Se dovessi venire...

Per circa quattordici mesi ho lavorato a Padova e avevo un collega di Trebaseleghe. Un bravo ragazzo, nulla da dire. L’unica cosa che mi dava un certo fastidio era che spesso durante la pausa pranzo mi rivolgeva sempre la stessa domanda: “Se dovessi venire a Napoli – mi chiedeva ad un tratto alzando gli occhi dal quotidiano che teneva aperto sul proprio tavolino – ed entrare in un bar a prendere un caffè. Cosa mi dice a me il camorrista della zona?”. Sospiravo e per una decina di secondi lo guardavo diritto in quegli occhi che lasciavano trasparire preoccupazione, smarrimento e una struggente richiesta di aiuto. A parte il fatto che a quel “se dovessi venire” si doveva intendere come una eventuale ed imprevedibile follia commessa dal collega, che magari colpito da una tegola o da un pezzo di cornicione si lasciava poi sospingere come un relitto alla deriva fino alla stazione dei treni per poi arrivare, senza rendersene conto, nel ventre della capitale del Sud, e risvegliarsi a Spaccanapoli. Che dramma! Mi risultava proprio difficile rispondergli. Era una vera fatica perché già ogni fine settimana dovevo resistere agli attacchi del mio primogenito che mi poneva tutti i quesiti che la mente di un bambino di pochi anni può elaborare, per poi prendere con la dovuta serietà i dubbi che assillavano il collega che, in queste occasioni, aveva una faccia che a guardarlo un siciliano gli avrebbe: “Cu’ pecura si fa, lupu su’ mancia”[1].

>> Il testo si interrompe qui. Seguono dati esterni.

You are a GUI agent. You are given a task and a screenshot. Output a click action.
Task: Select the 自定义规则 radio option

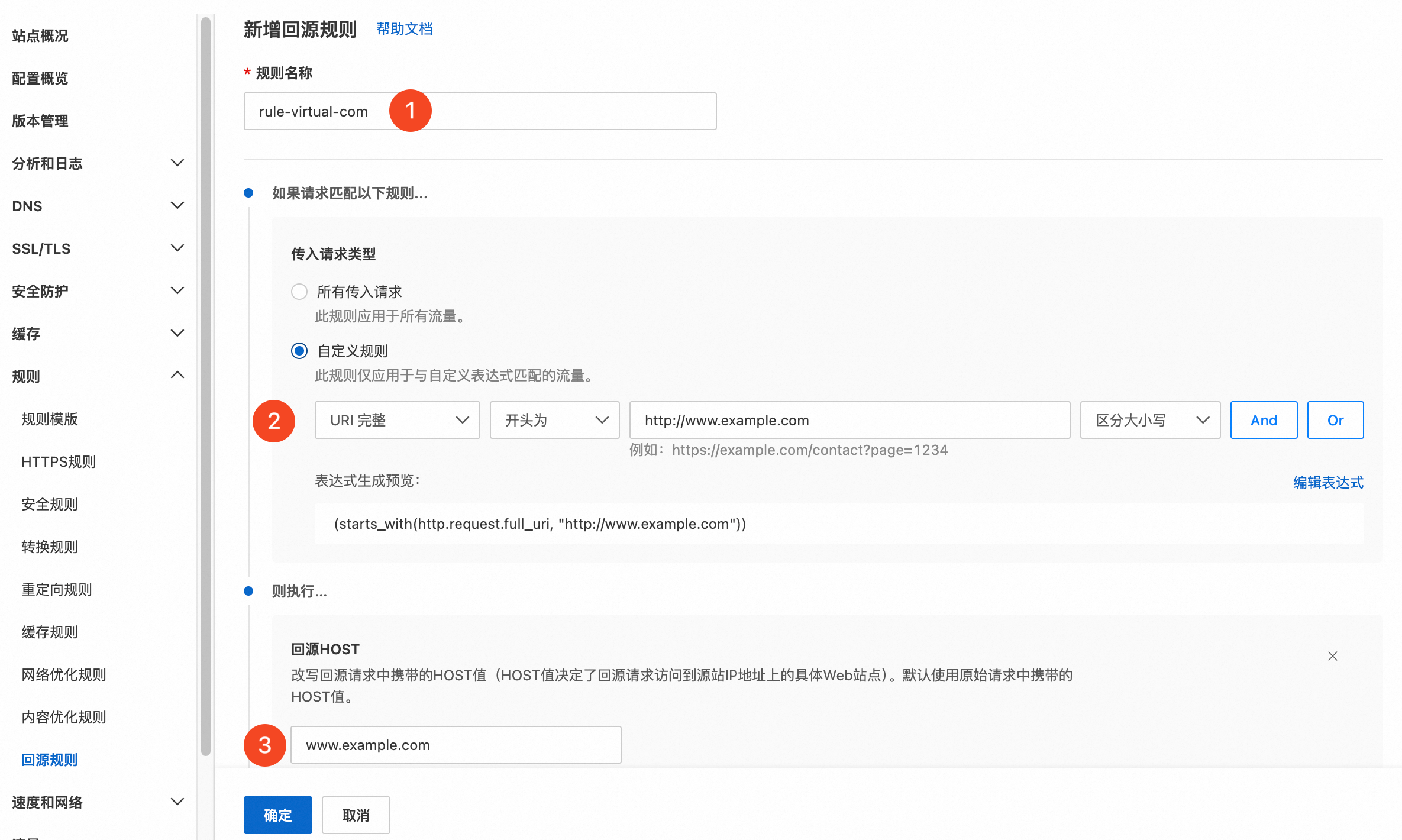click(299, 351)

All’inizio tentavo di fare una discussione seria, e per spiegare il fenomeno criminoso legato alla camorra facevo qualche accenno sulla storia del Meridione. A questo punto la conversazione scivolava immacabilmente sulla questione dell’omertà, e di fronte a certe osservazioni e giudizi di valore espressi dal collega dovevo, a mia volta, fargli notare che a Treviso un assessore ha affermato che i trevigiani hanno paura di denunciare gli imbrattatori, e così gli chiedevo: “Se un trevigiano ha paura delle eventuali ritorsioni di qualche ragazzo che va in giro armato con un pennerello a sporcare i muri della città, perché un napoletano non dovrebbe aver timore di un camorrista che porta la pistola nella cinta dei pantaloni e non si fa problemi ad usarla?”. Poi, visto che anche su questo fronte non si apriva alcuna breccia, facevo ricorso all’ironia. E così spiegavo che a Napoli si stava bene. Anzi si stava talmente bene che per evitare che la “gente del nord” (e qui il “nord” è volutamente messo con la minuscola) venisse a curiosare e magari a prendere in considerazione l’idea di stabilirsi a Napoli, si “inventavano” per giornali e televisioni sparatorie e rivolte di folla contro la polizia con tanto di morti e feriti.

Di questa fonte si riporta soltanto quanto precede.